Risen is expert at gaining the confidence of sources in the intelligence world and inducing them to tell him what they know. He is strikingly less adroit at making sense of what his sources tell him. At one juncture, Risen is at great pains to demonstrate that the Russian scientist used by the CIA as an intermediary wrote an unauthorized letter to the Iranians alerting them to the fact that the blueprints were deliberately flawed. After repeatedly hammering on this point, he reprints the text of the letter. It is in slightly broken English, but it says nothing of the sort.
At another juncture, Risen calls Merlin "one of the most reckless operations in the modern history of the CIA." Indeed, the chapter about Merlin is called "A Rogue Operation." But in what sense does Merlin qualify for an appellation that conjures up images of an unaccountable CIA launching missions on its own? The answer, supplied by Risen himself, is in no sense. After a long disquisition about how the CIA was "flying blind--dangerously so," he pirouettes to inform us that Operation Merlin was "first approved by President Bill Clinton" and subsequently "endorsed" by the Bush administration. In other words, far from carrying out a rogue operation, the CIA was proceeding under appropriate control.

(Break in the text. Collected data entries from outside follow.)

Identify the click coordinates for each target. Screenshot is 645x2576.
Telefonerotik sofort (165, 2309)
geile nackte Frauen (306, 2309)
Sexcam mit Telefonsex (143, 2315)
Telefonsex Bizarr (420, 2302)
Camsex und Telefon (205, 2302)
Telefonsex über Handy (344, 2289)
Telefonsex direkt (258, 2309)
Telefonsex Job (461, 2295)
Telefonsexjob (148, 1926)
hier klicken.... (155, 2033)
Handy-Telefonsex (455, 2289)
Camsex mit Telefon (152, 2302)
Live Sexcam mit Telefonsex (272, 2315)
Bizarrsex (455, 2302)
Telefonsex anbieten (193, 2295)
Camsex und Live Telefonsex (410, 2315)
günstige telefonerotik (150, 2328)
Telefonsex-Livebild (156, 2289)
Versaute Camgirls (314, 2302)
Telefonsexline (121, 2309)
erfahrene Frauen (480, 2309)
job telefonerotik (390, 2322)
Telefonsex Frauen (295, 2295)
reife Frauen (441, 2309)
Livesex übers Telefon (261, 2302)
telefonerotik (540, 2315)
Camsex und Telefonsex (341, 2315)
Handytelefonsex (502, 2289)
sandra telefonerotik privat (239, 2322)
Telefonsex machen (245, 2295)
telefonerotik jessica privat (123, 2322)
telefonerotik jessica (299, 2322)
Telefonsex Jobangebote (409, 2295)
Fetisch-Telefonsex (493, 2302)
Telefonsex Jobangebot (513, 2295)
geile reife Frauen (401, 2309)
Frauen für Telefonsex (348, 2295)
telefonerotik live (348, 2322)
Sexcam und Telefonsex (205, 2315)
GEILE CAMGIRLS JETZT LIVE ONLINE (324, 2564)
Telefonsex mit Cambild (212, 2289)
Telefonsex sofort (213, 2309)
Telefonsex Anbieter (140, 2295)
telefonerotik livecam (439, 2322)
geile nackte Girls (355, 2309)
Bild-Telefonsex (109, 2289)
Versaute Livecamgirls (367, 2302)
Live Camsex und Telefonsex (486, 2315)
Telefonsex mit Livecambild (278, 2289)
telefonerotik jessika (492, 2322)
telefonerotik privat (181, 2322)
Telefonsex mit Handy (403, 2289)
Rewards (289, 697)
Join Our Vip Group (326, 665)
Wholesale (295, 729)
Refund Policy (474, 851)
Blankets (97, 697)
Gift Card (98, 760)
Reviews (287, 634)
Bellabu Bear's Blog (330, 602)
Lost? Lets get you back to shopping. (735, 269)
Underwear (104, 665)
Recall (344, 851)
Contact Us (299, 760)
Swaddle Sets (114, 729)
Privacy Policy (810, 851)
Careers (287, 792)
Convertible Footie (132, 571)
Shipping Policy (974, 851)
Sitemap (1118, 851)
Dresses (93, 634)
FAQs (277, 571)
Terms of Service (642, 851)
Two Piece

Throughout the chapter, and indeed throughout the book, Risen reveals a trait that raises questions of another sort about State of War. The Merlin operation, he writes, had been conceived "in the darkest corner" of the American national-security establishment. The Russian émigré scientist in the employ of the CIA "stood out like a poor eastern cousin on Vienna's jeweled cityscape." As he approached his dropoff point, he experienced a "fevered rush of adrenaline." The fever "suddenly cooled when he realized the Iranian office was closed for the day." A depiction of the NSA as an "evil, rogue organization that used its cutting-edge technology to spy on and persecute unwitting Americans" had the effect of sending "shivers through [Michael] Hayden," who was running the agency at the time.

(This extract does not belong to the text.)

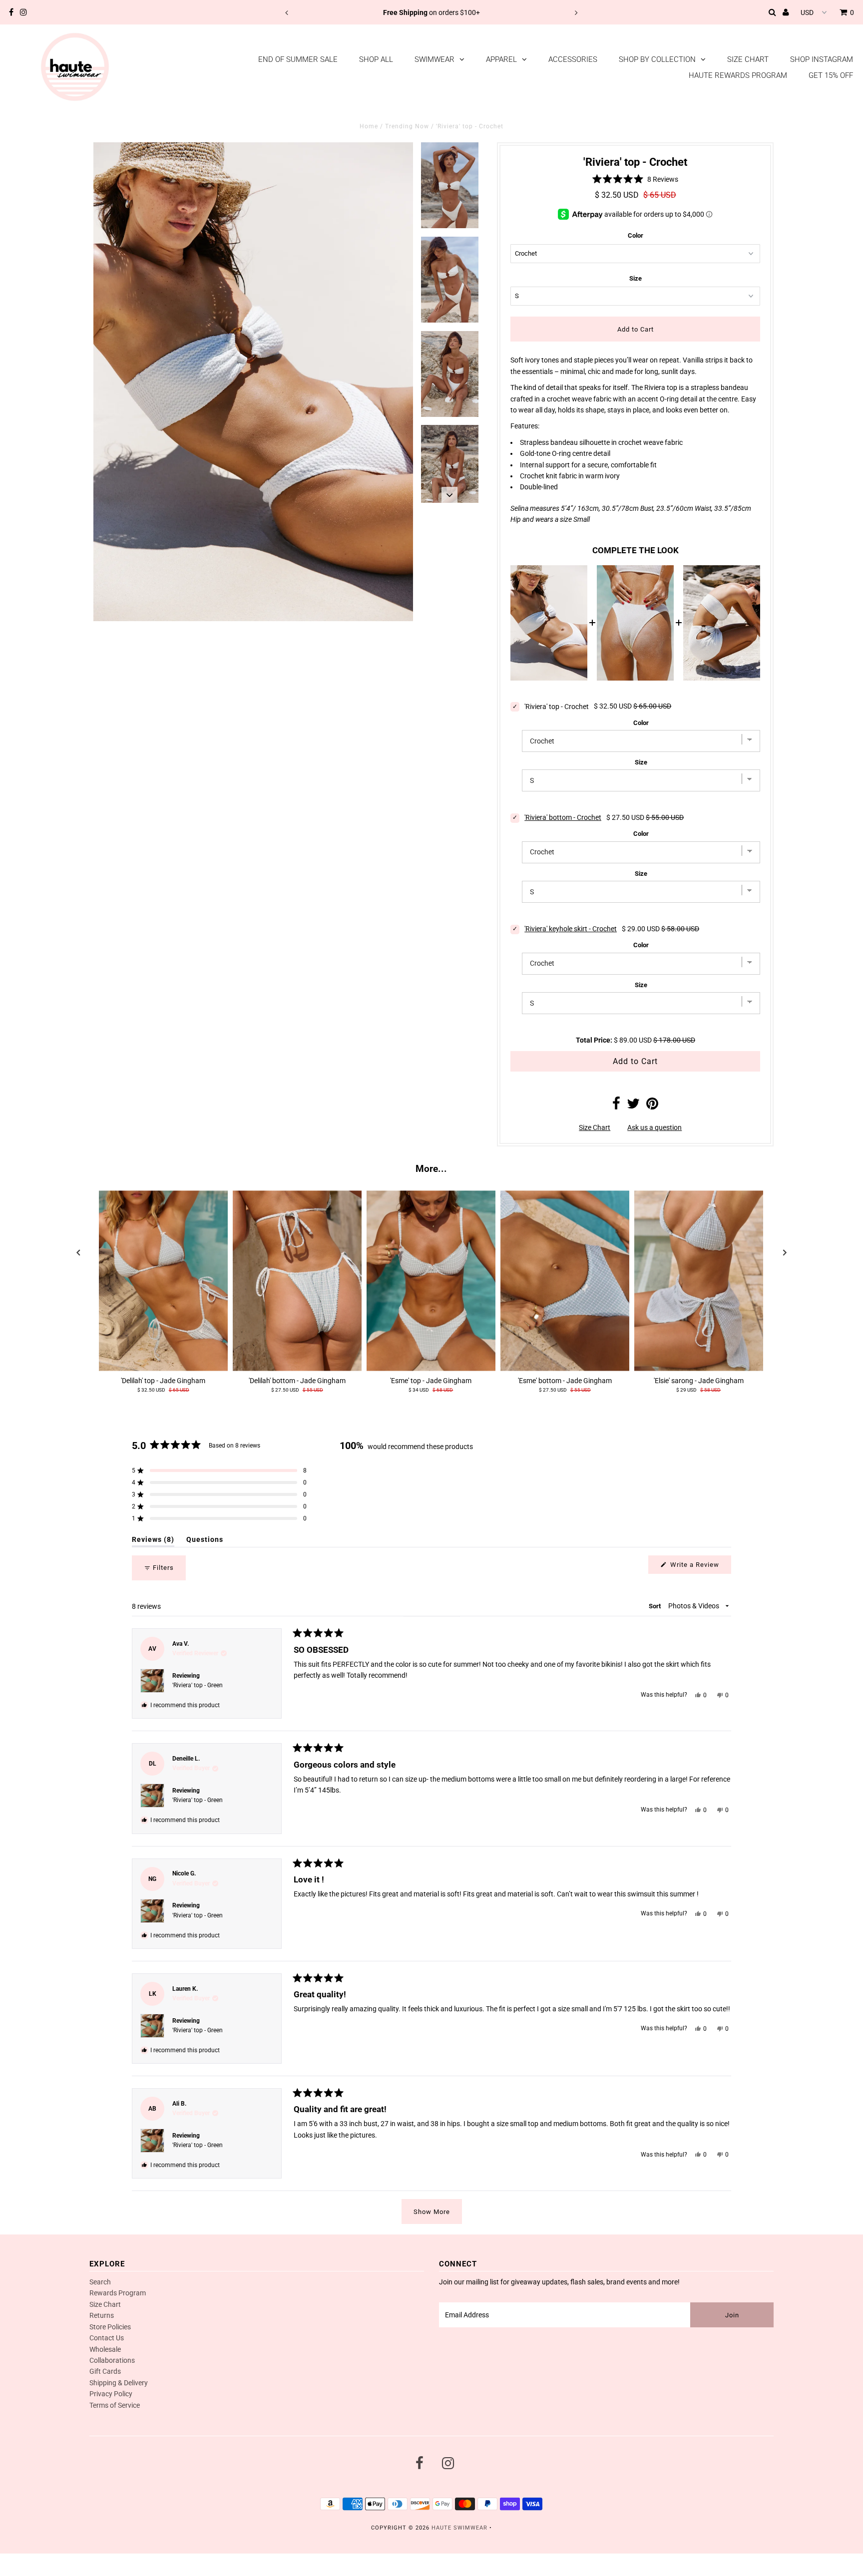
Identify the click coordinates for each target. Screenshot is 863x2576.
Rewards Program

State of War is constructed almost entirely of breathless prose like this. In other words, in discussing the delicate game of intelligence, Risen writes on the level of the fictive Franklin W. Dixon, "author" of the Hardy Boys. His political analysis, in which "neoconservatives" in the Pentagon and White House are perpetually doing battle with State Department officials who are repeatedly "stunned" by the audacity of the "hardliners," is a perfect match to his tot-lot style.

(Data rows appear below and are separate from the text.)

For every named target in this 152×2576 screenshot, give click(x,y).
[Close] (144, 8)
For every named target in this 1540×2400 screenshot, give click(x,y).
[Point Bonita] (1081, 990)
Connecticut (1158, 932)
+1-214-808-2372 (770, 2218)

The New York Times, which published some of the revelations in Risen's book--most notably his reporting about the NSA's Terrorist Surveillance Program--printed not a word about Operation Merlin. Why were they willing to allow their own reporter to scoop them on an important story? Were the editors of the Times worried about Risen's sourcing? Or were they troubled by something else? (The Times, always pressing relentlessly for openness in government, refuses to comment on its own internal deliberations.)
If that is suggestive, several other things also stand out in Risen's account of Operation Merlin that make the issuance of the federal subpoena more comprehensible. One of them is Merlin's highly sensitive nature. Risen himself notes that it was classified as SAP, a "special-access program," beyond top-secret. Knowledge of it was confined to "only a handful of CIA officers." Even the CIA station in Vienna, where the document transfer was to take place, was kept in the dark. Second, Risen states baldly that the National Security Agency was "eavesdropping on the telephone lines of the Iranian mission in Vienna," that it also "had broken the codes" of Iran's intelligence ministry, and that it was able to ascertain when the nuclear blueprints were picked up.